9. Mr. Clarke relied principally on the judgment of the High Court in Rainsford v. Limerick Corporation [1995] 2 ILRM 561. In particular it was submitted, on the authority of this case, that even assuming or conceding the plaintiff’s delay to be both inordinate and inexcusable, the Court must still proceed to exercise a discretion as to whether, on the facts, the “balance of justice” is in favour, or against, the continuance of the case. In this regard, the gravity of the claim and the consequence of dismissal for the claimant is a material consideration. Also relevant, according, to the judgment of Finlay P. (as he then was) is the extent of the litigant’s personal, as opposed to vicarious, blameworthiness for the delay.

10. Finlay P. eventually exercised his discretion in favour of the plaintiff in Rainsford on the basis that “the balance of justice is in favour of permitting this action to proceed and that the chances of a major injustice being done to the plaintiff were the action now to be dismissed is significantly greater than the chance that a major injustice would be done to the defendants by allowing to proceed”.

Decision.
11. It is important to make the point that there have been significant developments in this area since the decision of the High Court in Rainsford or in Primor Plc v. Stokes Kennedy Crowley [1996] 2 IR 459. By statutory instrument 63 of 2004, Order 27 of the Rules of the Superior Courts has been significantly amended in particular by the following provision:

      (1) If the plaintiff, being bound to deliver a statement of claim, does not deliver the same within the time allowed for that purpose, the defendant may, subject to the provision of rule 1A, at the expiration of that time apply to the Court to dismiss the action, with costs, for want of prosecution; and on the hearing of the first such application, the Court may order the action to be dismissed accordingly, or may make such other order on such terms as the Court shall think just; and on the hearing of any subsequent application, the Court shall order the action to be dismissed as aforesaid, unless the Court is satisfied that special circumstances (to be recited in the order) exist which explain and justify the failure”.
12. Secondly, the Courts have become ever more conscious of the unfairness and increased possibility of injustice which attach to allowing an action which depends on witness testimony to proceed a considerable time after the cause of action accrued. Thirdly, following such cases as McMullen v. Ireland [ECHR 422 97/98. 29 July, 2004] and the European Convention on Human Rights Act, 2003 the Courts, quite independently of the action or inaction of the parties, have an obligation to ensure that rights and liabilities, civil or criminal, are determined within a reasonable time.
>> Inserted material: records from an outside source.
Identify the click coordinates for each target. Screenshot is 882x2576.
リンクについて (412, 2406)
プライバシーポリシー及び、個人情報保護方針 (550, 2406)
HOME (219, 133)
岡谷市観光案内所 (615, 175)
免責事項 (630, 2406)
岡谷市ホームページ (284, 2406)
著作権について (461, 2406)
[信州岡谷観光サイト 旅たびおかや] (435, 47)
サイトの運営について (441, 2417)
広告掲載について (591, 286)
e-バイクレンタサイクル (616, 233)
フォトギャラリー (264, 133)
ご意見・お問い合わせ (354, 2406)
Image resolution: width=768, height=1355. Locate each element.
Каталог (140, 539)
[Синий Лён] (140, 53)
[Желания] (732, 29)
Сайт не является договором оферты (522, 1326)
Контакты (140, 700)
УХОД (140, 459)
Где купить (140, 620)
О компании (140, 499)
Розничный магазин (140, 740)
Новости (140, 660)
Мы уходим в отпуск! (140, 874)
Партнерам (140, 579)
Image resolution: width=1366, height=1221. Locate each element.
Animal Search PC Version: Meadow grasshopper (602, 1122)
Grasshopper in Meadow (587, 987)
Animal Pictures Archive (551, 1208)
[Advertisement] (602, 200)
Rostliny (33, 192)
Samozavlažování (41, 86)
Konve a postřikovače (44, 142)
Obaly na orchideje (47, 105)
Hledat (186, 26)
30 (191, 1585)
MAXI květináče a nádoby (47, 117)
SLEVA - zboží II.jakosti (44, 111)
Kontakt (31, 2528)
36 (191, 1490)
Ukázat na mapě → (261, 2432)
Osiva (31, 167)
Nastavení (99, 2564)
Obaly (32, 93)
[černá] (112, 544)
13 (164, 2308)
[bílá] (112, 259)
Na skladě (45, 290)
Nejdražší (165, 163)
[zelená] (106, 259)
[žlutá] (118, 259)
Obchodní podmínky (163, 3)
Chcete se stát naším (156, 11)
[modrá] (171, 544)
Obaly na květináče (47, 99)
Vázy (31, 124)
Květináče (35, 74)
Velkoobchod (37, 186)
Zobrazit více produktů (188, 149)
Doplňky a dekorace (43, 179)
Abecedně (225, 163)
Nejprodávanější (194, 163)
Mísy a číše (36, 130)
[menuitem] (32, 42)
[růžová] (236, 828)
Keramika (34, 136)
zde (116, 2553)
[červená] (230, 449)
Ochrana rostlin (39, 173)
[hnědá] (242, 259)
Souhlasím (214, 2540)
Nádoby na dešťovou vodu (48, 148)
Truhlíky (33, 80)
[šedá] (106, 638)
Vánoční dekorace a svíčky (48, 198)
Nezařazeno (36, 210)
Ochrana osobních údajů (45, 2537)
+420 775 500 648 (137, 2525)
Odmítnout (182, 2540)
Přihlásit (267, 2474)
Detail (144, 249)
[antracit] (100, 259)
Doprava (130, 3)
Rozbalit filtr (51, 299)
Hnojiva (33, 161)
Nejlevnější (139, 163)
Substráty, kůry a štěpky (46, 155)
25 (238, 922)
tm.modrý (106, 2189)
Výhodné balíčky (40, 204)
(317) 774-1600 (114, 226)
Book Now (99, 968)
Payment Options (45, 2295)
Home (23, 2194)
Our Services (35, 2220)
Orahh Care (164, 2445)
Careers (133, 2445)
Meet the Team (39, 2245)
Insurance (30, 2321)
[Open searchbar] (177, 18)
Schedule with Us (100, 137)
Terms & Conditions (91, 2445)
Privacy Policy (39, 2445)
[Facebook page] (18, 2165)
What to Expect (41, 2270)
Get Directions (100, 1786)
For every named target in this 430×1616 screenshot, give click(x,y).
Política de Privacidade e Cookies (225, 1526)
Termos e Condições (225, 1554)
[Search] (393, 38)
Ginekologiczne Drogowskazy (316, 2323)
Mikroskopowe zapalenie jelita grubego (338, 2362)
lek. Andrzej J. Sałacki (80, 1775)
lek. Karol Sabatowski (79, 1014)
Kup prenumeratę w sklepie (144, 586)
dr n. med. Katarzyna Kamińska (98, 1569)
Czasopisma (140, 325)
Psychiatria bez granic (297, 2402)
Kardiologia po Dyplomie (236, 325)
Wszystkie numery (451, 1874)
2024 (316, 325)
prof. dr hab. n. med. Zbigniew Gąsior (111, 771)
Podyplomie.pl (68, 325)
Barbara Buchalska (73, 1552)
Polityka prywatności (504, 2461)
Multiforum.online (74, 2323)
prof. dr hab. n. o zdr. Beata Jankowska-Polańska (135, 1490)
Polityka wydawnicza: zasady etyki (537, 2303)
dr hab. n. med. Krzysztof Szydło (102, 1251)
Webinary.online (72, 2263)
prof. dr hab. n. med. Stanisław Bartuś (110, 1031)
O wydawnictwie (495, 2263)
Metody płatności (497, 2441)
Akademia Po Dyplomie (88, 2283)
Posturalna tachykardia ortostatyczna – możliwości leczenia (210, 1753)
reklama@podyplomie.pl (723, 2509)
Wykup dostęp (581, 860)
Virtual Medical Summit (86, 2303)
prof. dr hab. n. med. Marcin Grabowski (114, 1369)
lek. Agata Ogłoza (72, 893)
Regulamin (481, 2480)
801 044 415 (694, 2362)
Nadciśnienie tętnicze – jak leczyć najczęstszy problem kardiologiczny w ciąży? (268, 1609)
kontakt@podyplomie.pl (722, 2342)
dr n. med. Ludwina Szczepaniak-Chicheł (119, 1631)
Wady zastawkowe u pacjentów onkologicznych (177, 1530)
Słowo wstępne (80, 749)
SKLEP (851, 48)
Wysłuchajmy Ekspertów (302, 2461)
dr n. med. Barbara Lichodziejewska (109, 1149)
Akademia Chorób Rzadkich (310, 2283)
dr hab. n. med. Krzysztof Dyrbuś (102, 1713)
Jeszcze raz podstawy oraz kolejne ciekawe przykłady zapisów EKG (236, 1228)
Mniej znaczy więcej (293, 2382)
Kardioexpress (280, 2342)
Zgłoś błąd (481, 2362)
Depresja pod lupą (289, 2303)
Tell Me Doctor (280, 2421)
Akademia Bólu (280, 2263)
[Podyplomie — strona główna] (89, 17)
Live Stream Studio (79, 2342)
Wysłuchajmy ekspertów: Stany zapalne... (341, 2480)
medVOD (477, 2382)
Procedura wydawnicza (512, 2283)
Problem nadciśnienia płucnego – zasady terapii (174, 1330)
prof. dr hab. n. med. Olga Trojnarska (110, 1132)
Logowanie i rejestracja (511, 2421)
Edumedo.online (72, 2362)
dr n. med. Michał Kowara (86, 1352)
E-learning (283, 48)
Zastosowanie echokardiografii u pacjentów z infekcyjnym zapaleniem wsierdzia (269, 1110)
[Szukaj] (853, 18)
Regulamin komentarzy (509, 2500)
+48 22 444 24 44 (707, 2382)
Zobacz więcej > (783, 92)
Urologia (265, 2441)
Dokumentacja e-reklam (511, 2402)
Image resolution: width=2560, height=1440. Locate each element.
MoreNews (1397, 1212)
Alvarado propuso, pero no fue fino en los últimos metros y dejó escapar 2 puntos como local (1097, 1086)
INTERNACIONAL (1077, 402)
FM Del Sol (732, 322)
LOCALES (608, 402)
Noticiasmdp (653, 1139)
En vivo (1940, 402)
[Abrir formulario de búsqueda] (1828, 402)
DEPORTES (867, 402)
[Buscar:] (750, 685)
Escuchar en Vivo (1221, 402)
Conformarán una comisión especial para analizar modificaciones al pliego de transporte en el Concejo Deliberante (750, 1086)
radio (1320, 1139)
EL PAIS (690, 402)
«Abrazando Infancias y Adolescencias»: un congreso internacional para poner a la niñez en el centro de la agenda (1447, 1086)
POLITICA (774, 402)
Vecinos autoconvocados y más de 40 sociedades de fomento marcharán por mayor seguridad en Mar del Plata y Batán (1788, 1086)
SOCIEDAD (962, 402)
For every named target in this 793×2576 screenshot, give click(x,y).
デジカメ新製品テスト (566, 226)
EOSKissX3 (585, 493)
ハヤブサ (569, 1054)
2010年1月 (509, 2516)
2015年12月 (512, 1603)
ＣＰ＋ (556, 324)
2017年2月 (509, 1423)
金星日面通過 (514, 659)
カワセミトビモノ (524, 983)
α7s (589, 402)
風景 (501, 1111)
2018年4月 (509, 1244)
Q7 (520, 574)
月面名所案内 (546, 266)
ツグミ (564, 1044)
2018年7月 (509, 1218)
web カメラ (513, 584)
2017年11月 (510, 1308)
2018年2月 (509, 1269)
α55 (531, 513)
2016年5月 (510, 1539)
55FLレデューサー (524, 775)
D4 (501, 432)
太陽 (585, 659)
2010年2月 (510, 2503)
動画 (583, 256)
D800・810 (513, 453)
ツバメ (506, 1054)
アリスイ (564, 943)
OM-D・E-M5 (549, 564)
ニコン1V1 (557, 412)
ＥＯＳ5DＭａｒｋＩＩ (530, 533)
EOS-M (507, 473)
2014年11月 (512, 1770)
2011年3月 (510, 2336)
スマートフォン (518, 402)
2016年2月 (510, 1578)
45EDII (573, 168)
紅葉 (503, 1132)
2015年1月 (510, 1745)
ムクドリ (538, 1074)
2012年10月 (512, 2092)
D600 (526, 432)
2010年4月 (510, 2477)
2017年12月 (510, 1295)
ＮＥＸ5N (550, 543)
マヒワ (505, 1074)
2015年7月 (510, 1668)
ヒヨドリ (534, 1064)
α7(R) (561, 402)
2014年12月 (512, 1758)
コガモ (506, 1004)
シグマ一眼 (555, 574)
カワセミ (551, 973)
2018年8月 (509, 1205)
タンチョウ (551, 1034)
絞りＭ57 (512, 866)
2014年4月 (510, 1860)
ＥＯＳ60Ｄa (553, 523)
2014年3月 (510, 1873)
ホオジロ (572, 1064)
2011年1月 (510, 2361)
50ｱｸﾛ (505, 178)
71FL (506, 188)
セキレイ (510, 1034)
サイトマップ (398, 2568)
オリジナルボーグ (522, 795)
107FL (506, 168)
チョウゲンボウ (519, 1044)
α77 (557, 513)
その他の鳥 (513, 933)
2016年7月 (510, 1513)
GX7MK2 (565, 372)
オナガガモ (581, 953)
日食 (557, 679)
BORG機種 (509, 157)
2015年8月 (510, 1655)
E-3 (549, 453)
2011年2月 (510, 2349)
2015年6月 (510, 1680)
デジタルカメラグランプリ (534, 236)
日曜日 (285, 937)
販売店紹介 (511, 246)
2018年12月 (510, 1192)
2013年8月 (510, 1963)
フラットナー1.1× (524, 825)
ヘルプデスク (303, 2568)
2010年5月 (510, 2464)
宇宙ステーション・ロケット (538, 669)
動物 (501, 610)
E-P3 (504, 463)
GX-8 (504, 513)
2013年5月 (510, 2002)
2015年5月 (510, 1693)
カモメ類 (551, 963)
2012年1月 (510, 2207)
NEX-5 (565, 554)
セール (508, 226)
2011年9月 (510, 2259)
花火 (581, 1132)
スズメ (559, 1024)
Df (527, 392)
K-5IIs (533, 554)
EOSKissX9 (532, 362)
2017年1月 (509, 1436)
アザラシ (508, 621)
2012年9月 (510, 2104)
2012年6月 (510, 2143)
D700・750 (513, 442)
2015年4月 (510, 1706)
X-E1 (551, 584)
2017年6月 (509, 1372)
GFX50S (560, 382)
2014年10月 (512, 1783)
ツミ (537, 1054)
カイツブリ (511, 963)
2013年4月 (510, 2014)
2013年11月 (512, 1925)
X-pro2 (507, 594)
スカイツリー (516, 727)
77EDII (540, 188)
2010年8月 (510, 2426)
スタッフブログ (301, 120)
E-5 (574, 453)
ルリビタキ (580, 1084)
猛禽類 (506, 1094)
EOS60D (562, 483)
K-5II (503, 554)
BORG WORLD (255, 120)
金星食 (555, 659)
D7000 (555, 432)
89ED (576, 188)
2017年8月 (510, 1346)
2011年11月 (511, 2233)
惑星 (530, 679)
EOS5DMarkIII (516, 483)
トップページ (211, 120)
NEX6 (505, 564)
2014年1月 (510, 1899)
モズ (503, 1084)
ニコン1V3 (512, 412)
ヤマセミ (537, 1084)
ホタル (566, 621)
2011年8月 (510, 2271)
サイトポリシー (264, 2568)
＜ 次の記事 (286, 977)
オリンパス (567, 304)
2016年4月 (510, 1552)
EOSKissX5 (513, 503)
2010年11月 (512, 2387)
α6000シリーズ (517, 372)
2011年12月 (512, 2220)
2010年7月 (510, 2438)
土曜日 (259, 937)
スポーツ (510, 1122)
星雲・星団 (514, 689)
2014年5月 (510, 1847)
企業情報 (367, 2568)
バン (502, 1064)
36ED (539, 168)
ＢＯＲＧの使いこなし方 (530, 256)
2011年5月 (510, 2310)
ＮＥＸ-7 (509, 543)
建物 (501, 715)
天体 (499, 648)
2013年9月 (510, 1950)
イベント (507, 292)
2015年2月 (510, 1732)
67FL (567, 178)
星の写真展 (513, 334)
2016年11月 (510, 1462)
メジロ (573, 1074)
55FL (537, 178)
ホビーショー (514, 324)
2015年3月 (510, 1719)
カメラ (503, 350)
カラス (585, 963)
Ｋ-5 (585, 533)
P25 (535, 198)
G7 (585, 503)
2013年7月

13. These changes, and others, mean that comfortable assumptions on the part of a minority of litigants of almost endless indulgence must end. Cases such as those mentioned above will fall to be interpreted and applied in light of the countervailing considerations also mentioned above and others and may not prove as easy an escape from the consequences of dilatoriness as the dilatory may hope. The principles they enunciate may themselves be revisited in an appropriate case. In particular, the assumption that even grave delay will not lead to the dismissal of an action if it is not on the part of the plaintiff personally, but of a professional adviser, may prove an unreliable one.

14. In the circumstances of this case, and in particular because of the uncontradicted assertion that it will be an assessment, I would allow the appeal, set aside the order of the High Court and substitute for it an order giving the plaintiff one week from today’s date to file a statement of claim.

15. It hardly needs saying that any further delay in the taking of any step in this action in the context of the gross delay that has already occurred will expose the plaintiff to a very serious risk of the dismissal of his action.